TASK BRIEF -
Reproduce the portion of the data below that opens with the line containing "Click the accommodation" and closes with the line containing "This screenshot has", omitting the pictures.

SUPPLIED DATA -
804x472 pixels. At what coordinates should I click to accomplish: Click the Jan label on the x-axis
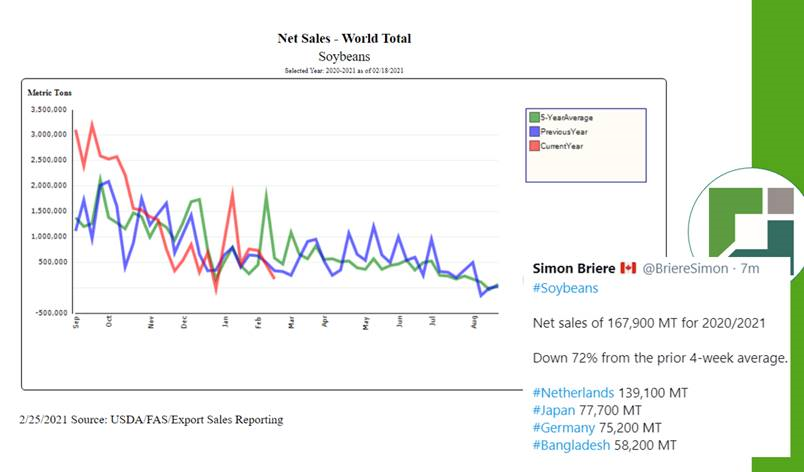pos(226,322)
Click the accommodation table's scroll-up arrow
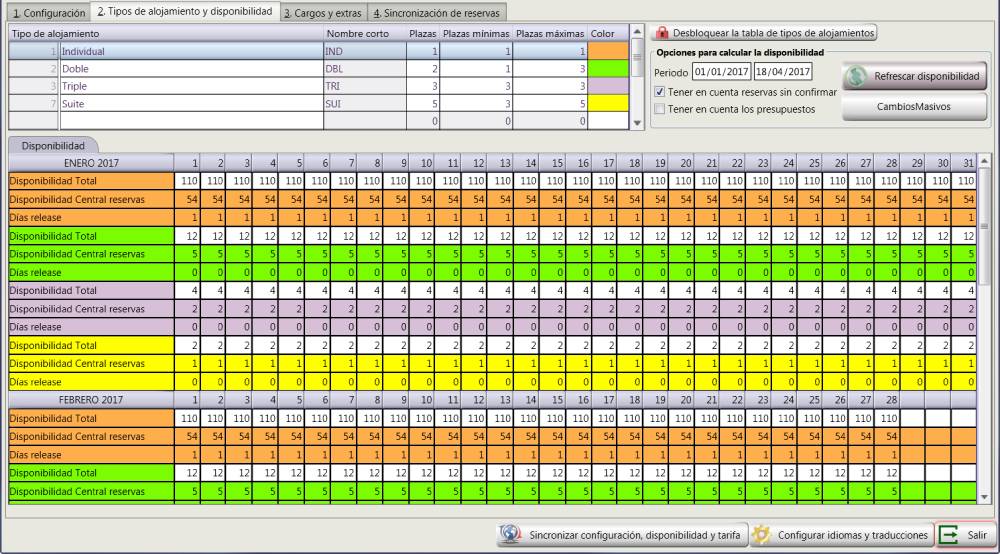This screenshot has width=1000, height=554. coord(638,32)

--

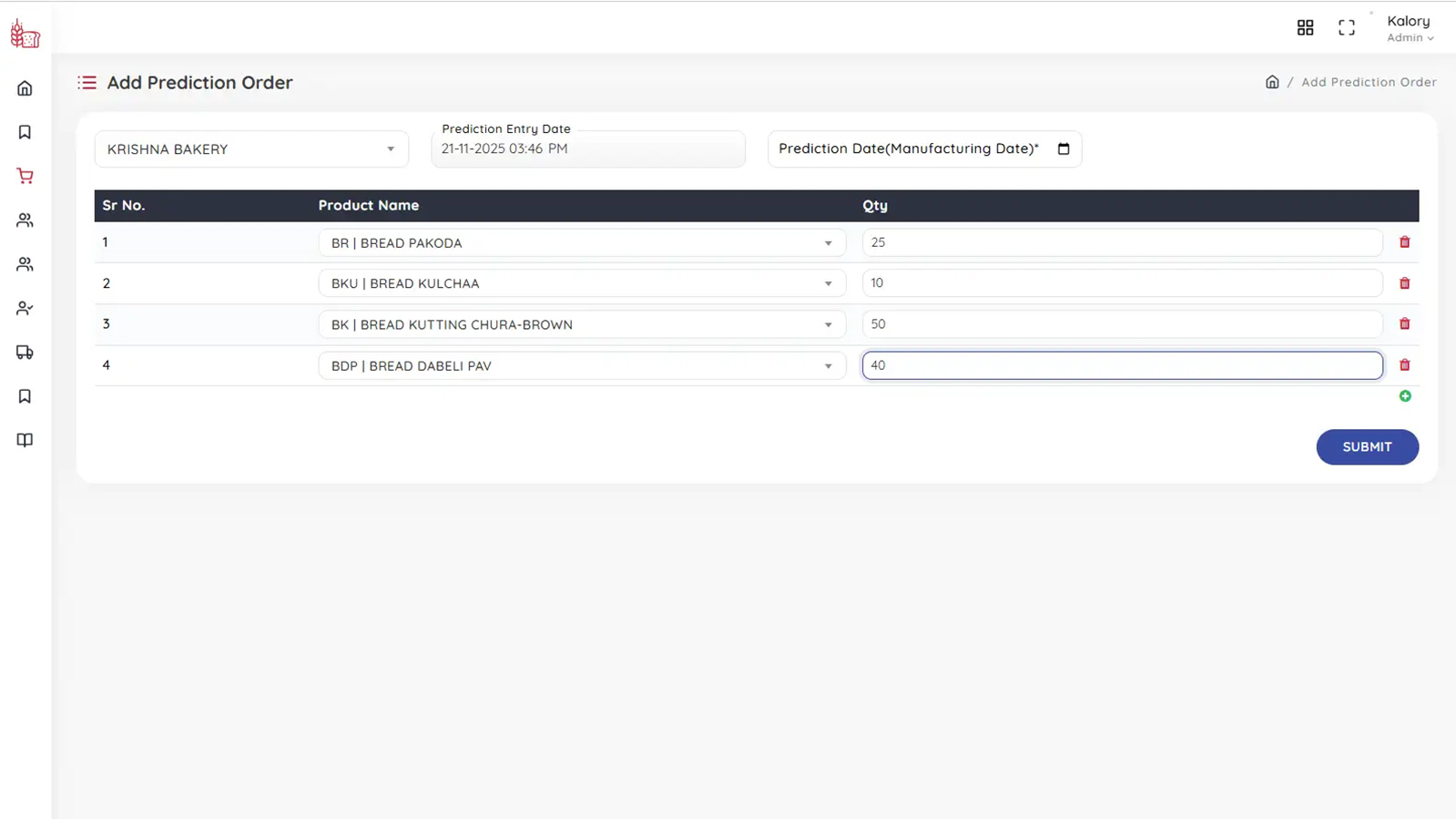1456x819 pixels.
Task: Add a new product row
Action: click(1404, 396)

TASK SOLUTION -
Click the accommodation table's scroll-up arrow
This screenshot has width=1000, height=554. coord(638,32)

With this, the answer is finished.